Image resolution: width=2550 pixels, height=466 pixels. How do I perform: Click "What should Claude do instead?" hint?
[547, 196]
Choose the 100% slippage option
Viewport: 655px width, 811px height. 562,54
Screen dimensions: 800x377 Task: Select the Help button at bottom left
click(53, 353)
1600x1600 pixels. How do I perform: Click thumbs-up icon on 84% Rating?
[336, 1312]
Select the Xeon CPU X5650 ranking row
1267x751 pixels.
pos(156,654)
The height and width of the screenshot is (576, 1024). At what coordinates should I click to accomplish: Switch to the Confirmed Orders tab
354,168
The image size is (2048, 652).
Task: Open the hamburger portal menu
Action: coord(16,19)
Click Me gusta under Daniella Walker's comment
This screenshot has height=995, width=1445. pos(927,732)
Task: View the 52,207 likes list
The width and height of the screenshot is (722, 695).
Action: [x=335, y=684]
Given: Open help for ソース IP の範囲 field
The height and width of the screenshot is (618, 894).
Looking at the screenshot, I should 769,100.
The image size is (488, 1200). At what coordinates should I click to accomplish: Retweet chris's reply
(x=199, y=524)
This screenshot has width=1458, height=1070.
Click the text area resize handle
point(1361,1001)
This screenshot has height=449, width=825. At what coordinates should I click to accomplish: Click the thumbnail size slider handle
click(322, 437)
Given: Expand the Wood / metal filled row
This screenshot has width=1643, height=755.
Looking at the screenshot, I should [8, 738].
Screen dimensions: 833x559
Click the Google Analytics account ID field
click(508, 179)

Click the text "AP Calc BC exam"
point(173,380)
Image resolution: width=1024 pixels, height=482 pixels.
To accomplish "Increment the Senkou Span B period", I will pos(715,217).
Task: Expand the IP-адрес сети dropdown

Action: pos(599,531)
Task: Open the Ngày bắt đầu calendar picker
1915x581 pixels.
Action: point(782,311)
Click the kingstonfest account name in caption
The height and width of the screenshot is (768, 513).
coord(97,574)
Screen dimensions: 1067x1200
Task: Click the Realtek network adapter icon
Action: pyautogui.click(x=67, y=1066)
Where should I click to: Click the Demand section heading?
________________________
Note every line above where the string "Given" shows up, and copy those lines.

Given: Open help for ソース IP の範囲 field
Given: Expand the Wood / metal filled row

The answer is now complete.